Because there are so many types of insurance plans, it is difficult for us to tell you whether or not you need prior approval or notification for your visit. Contact your insurance company with specific questions about what is or is not covered by your insurance plan.
How do I know if my insurance company will cover my visit or certain services?
Coverage varies with each insurance company. Medically necessary and appropriate services may not always be covered by your insurance contract. Please refer to your insurance member handbook or call your insurance company with questions.
Will you bill my insurance company for me?
Yes, as a courtesy we will bill your insurance company. It is your responsibility to provide any requested information to your insurance company (accident information, claim forms, etc.).
How will I know if my insurance company has paid my bill?
If there is a balance due from you after the insurance company has paid its portion, we will send you a statement. This statement indicates the amount that has been paid and any balance you are required to pay. This is your bill. You are required to pay this bill in full.
What do I do if I disagree with how much my insurance company has paid on my bill?
If you disagree with the insurance company’s payment amount or whether or not they cover a service, contact the insurance company and ask them to review how the claim was processed. If the insurance company finds that an error was made, note the information and whom you talked to at the insurance company. Request an anticipated payment date and ask if they need anything from you. If the insurance company feels the bill was paid correctly and you still disagree, find out from the insurance company what you need to do to file an “appeal” with them. Filing an appeal will not guarantee that the insurance company will pay more on your bill, but the claim will be reviewed for reconsideration.
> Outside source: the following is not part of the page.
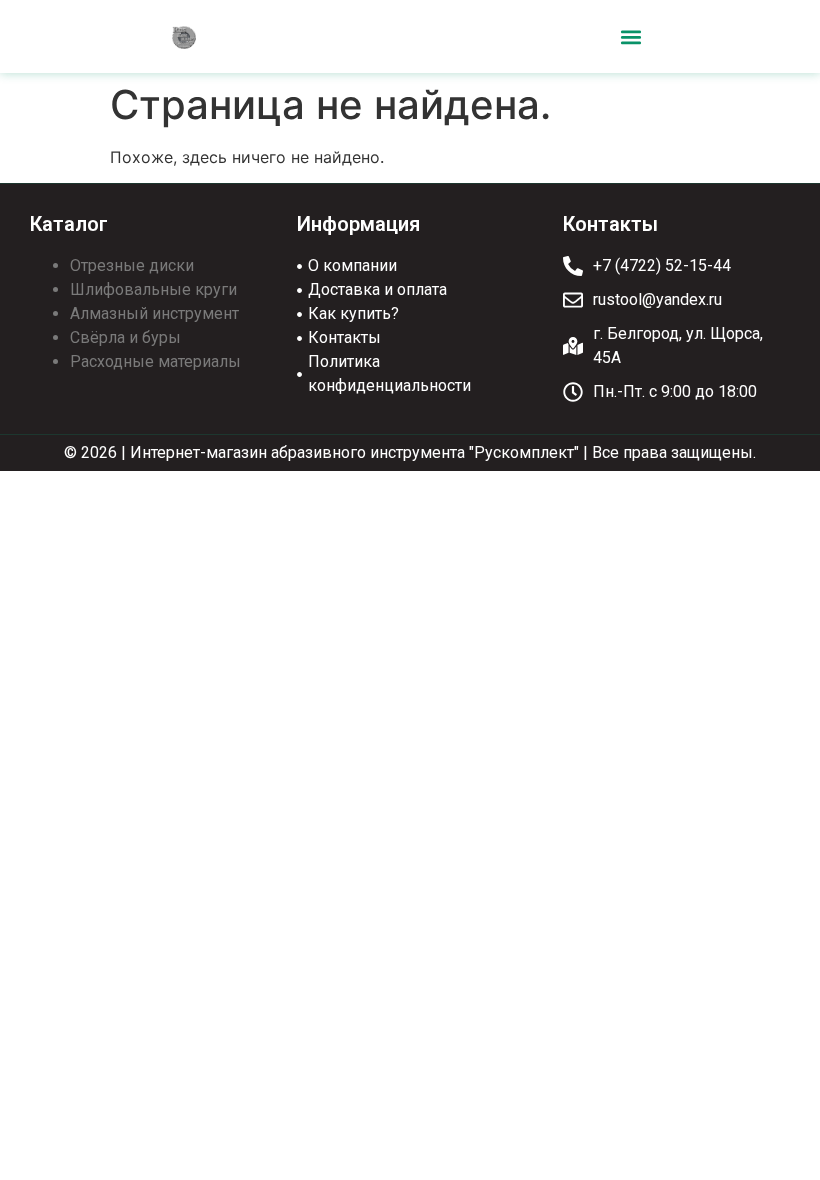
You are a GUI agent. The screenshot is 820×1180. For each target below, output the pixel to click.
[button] (631, 36)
Glossary of Insurance Terms
Coinsurance – A provision in a member’s coverage that limits the amount of coverage by the plan to a certain percentage, commonly 80%. Any additional costs are paid by the member out of pocket.
Copayment (Co-Pay) – That portion of a claim or medical expense that a member must pay out of pocket. Usually, a fixed amount such as $30.
Deductible – That portion of a subscriber’s (or member’s) health care expenses that must be paid out of pocket before any insurance coverage applies, commonly $1,000-$2,000. May also apply only to one portion of the plan coverage (ex. Radiology services).
Explanation of Benefits (EOB) – A statement mailed to a member or covered insured explaining how and why a claim was or was not paid.
Formulary – A listing of drugs that a physician may prescribe.
Gatekeeper – An informal term that refers to a Primary Care Physician. All care must be authorized by the Primary Care Physician before rendered.
Health Maintenance Organization (HMO) – A licensed health plan (licensed as an HMO) that utilizes designated (usually Primary Care) physicians as gatekeepers.
Member – An individual covered under a managed care health plan. May be either the subscriber or a dependent.
Non Par – Short for nonparticipating. Refers to a physician that does not have a contract with the health plan.
Preferred Provider Organization (PPO) – A plan that contracts with independent providers at a discount for services.
Pre-certification – The process of obtaining certification or authorization from the health plan for a visit to the specialist or for routine hospital admissions.
Primary Care Physician (PCP) – Generally applies to internists, pediatricians, family physicians and general practitioners.
Subscriber – The individual or member who has health plan coverage by virtue of being eligible on his other own behalf rather than as a dependent.